Proposed school policies may violate children’s privacy

by christiannewsjournal
High school students

School districts in Minnesota, Wisconsin and Rhode Island are considering proposed policies that would allow transgendered students to participate in their high school sports teams based on their preferred gender identity, not the sex they were assigned at birth.

Alliance Defending Freedom has delivered letters to the Minnesota State High School League, Wisconsin’s Sparta Area School District, and Rhode Island’s Westerly Public Schools that ask them to reject new proposed rules that would require schools to allow children to use bathrooms and changing areas reserved for the opposite sex.

ADF offered a suggested policy for school districts that addressed the concerns which prompted the problematic policies but do not require the sharing of bathrooms and locker rooms.
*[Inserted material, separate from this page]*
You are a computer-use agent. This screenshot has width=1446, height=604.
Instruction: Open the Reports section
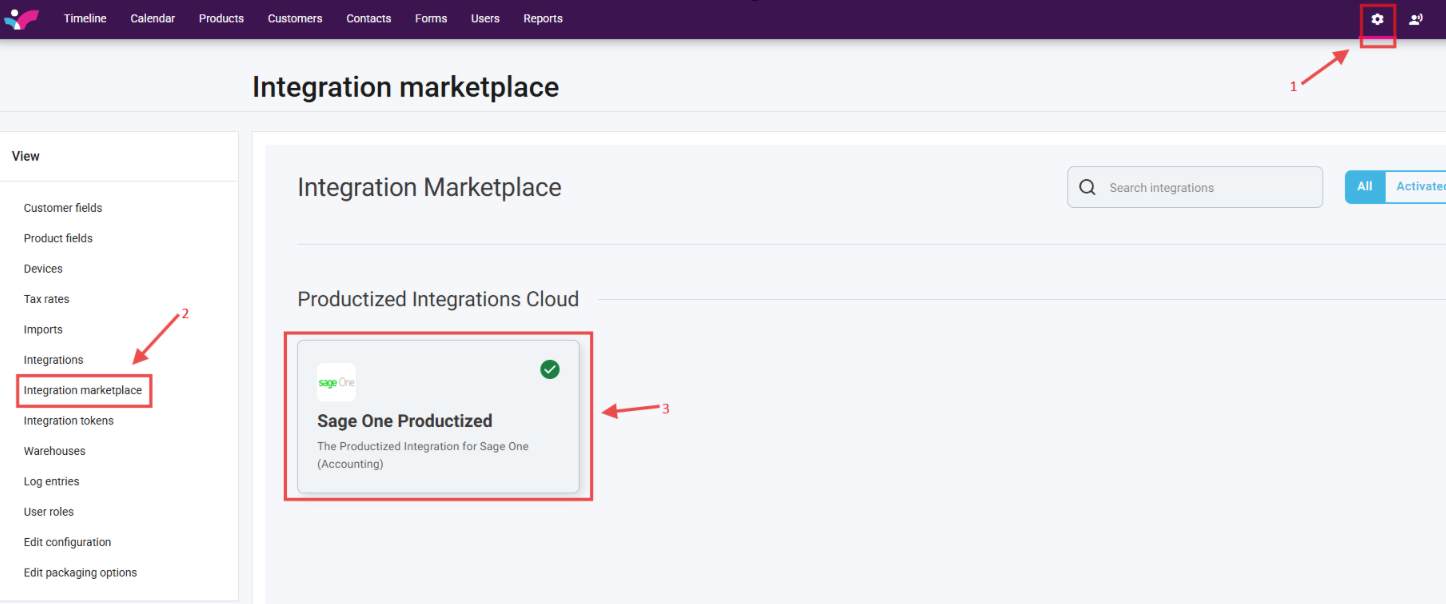click(x=543, y=19)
There is no federal law that requires public schools to allow boys into girls’ restrooms or girls into boys’ restrooms, according to ADF. Instead, state actions could be exposing themselves to legal liability for violating students’ privacy rights and placing children in potentially unsafe conditions.
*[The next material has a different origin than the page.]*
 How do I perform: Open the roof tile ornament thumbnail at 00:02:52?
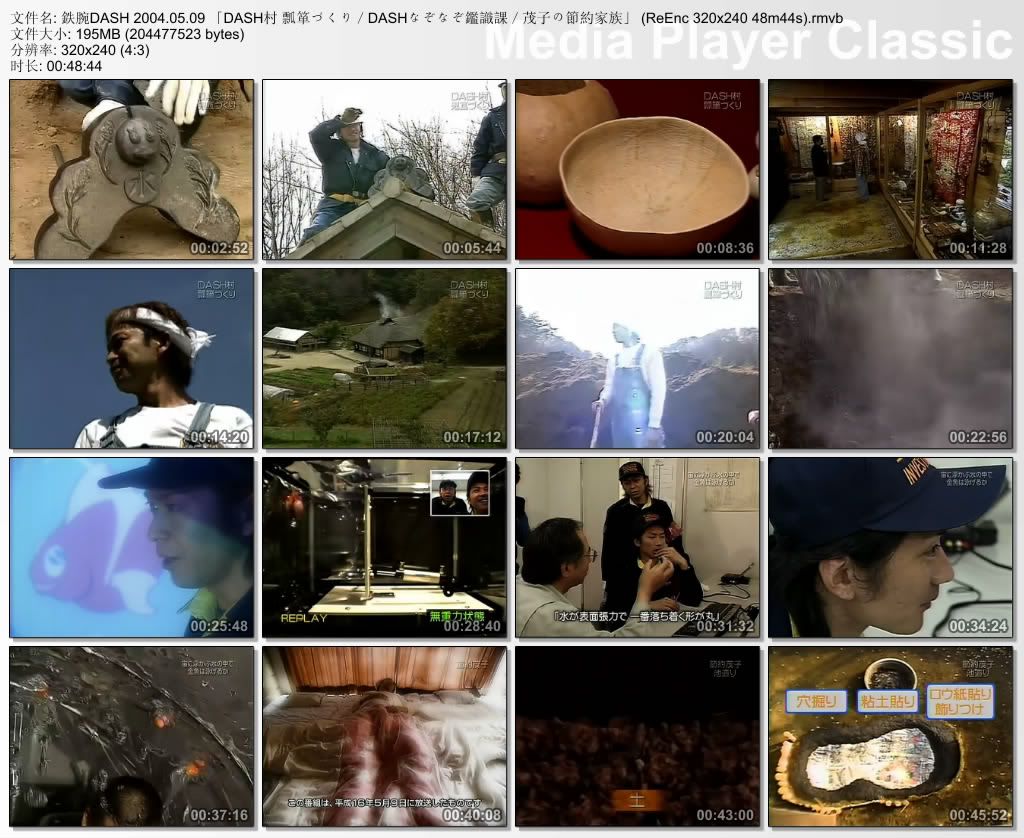point(132,170)
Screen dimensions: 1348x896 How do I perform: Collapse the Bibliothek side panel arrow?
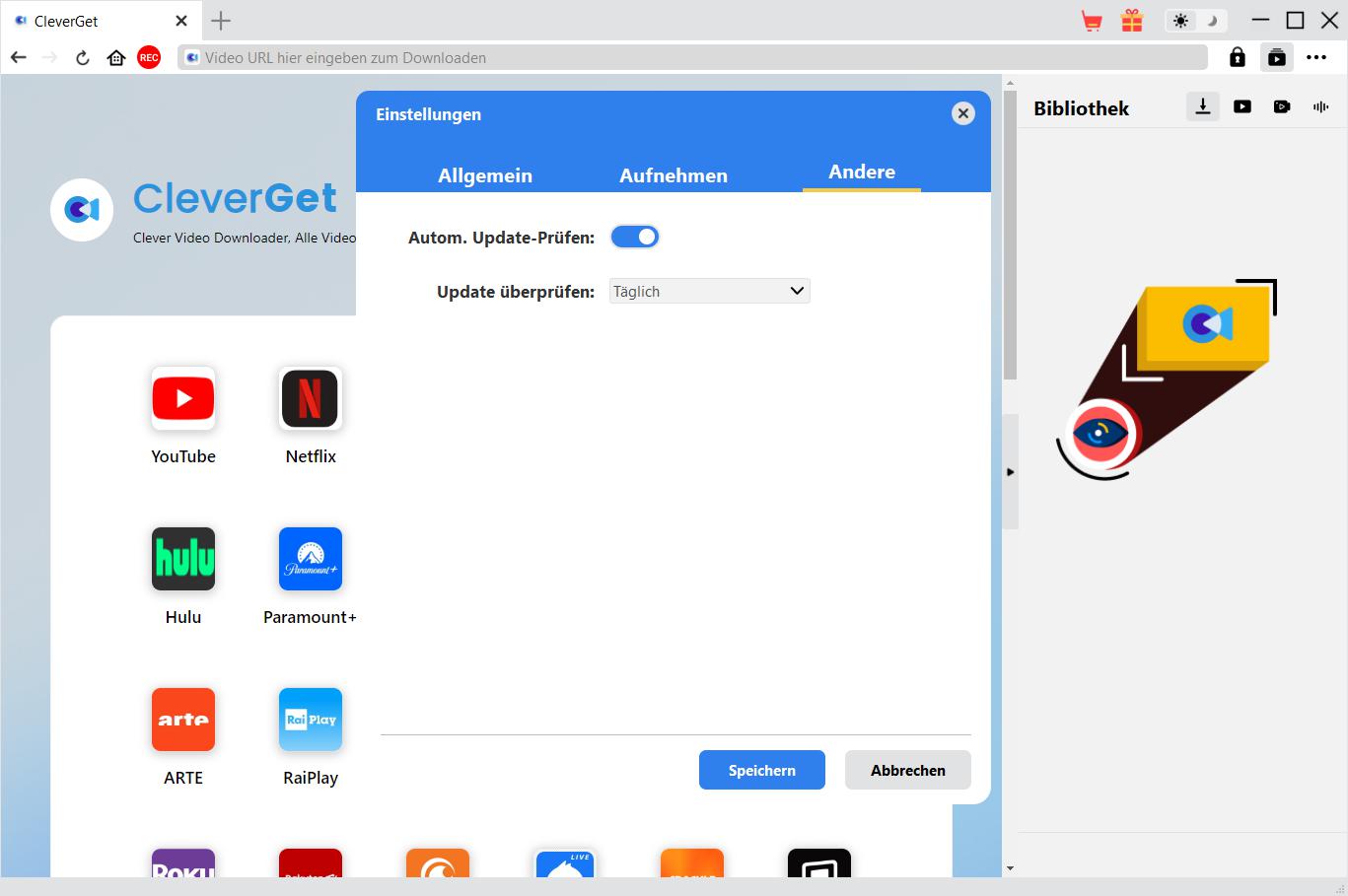(x=1010, y=472)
“Schools have a duty to protect the privacy, safety, and dignity of all students,” said ADF Legal Counsel Rory Gray. “Any safety and privacy policy should respect the needs of all children because every child matters. No policy should be tailored to a few students at the expense of every other student.”
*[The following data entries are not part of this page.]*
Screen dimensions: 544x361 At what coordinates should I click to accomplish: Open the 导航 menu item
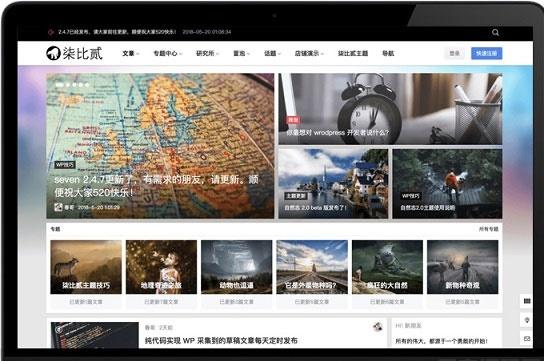coord(388,53)
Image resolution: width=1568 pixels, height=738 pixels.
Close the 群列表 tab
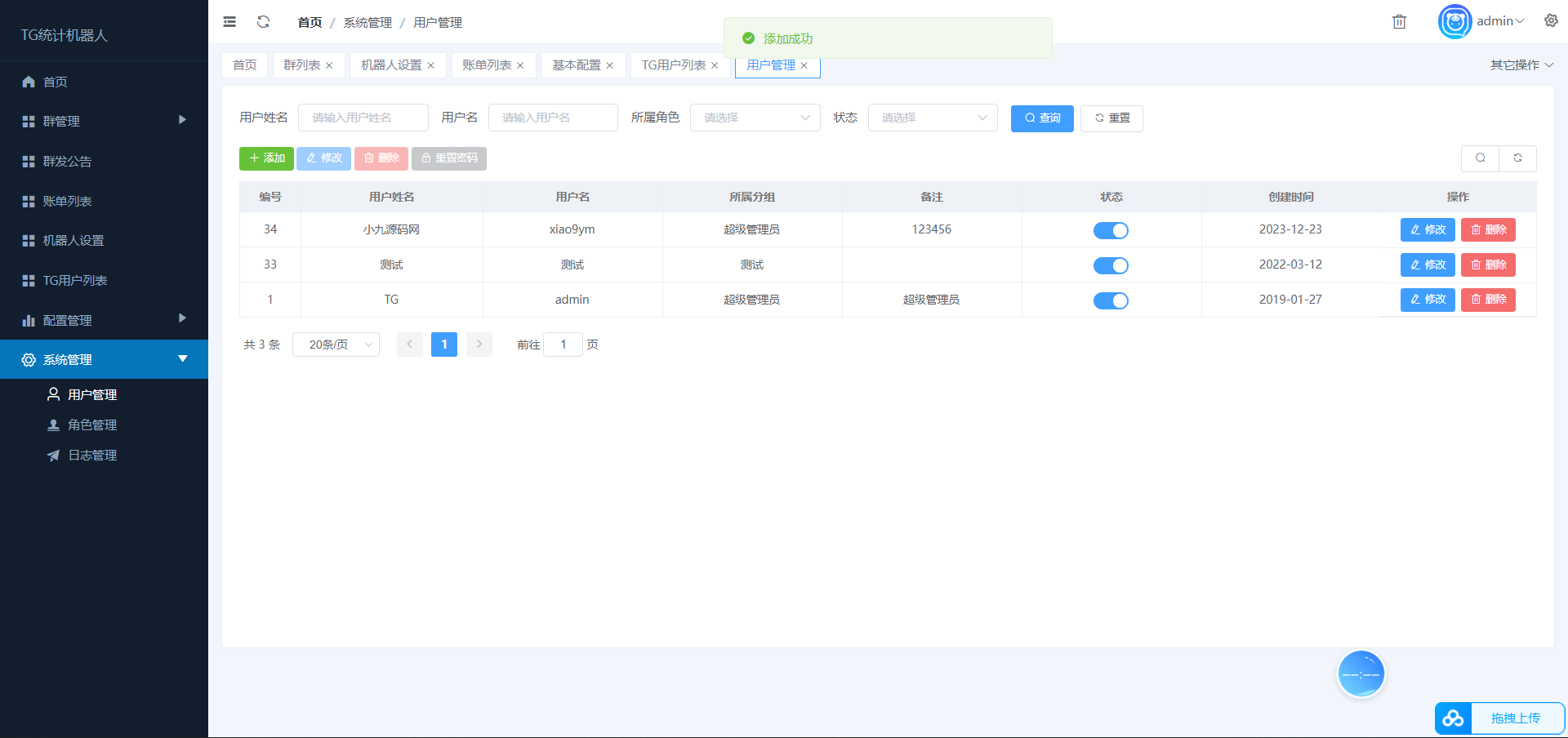[x=329, y=65]
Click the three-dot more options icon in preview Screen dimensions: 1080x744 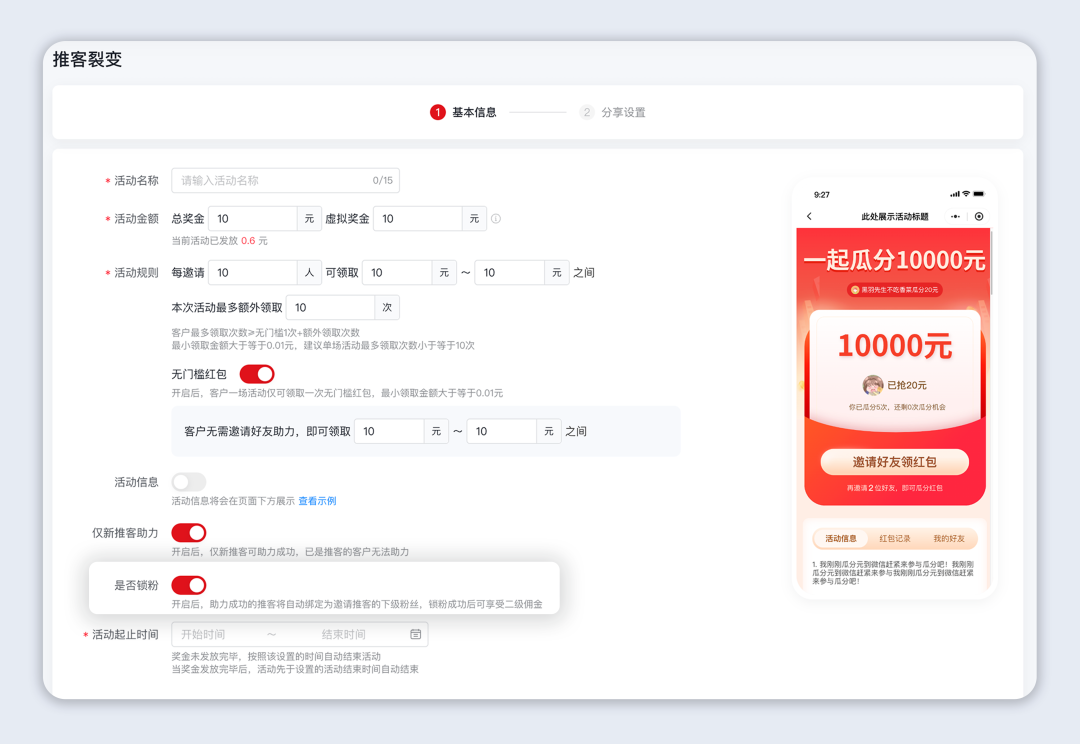coord(955,216)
“Schools can accommodate a small number of students that have different needs without compromising the rights of other children and their parents,” added ADF Senior Legal Counsel Jeremy Tedesco. “No child should be forced into an intimate setting – like a bathroom or a locker room – with a child of the opposite sex. Our model policy provides a solution without exposing schools to liability and children to threats to their privacy and safety.”

The ADF letters explain that no Minnesota, Wisconsin, Rhode Island, or federal law requires schools to open bathrooms and changing areas to opposite-sex students and that providing such access endangers children’s privacy and violates the rights of both students and parents.

The letter to the Minnesota State High School League additionally explains that athletic associations that have private, religious schools as members have no authority to violate the constitutionally protected religious freedom of those schools by demanding they adhere to such policies.

All three letters cite pertinent legal precedent, including court rulings that support the right of public schools to restrict restrooms to members of the same sex for safety reasons without violating Title IX.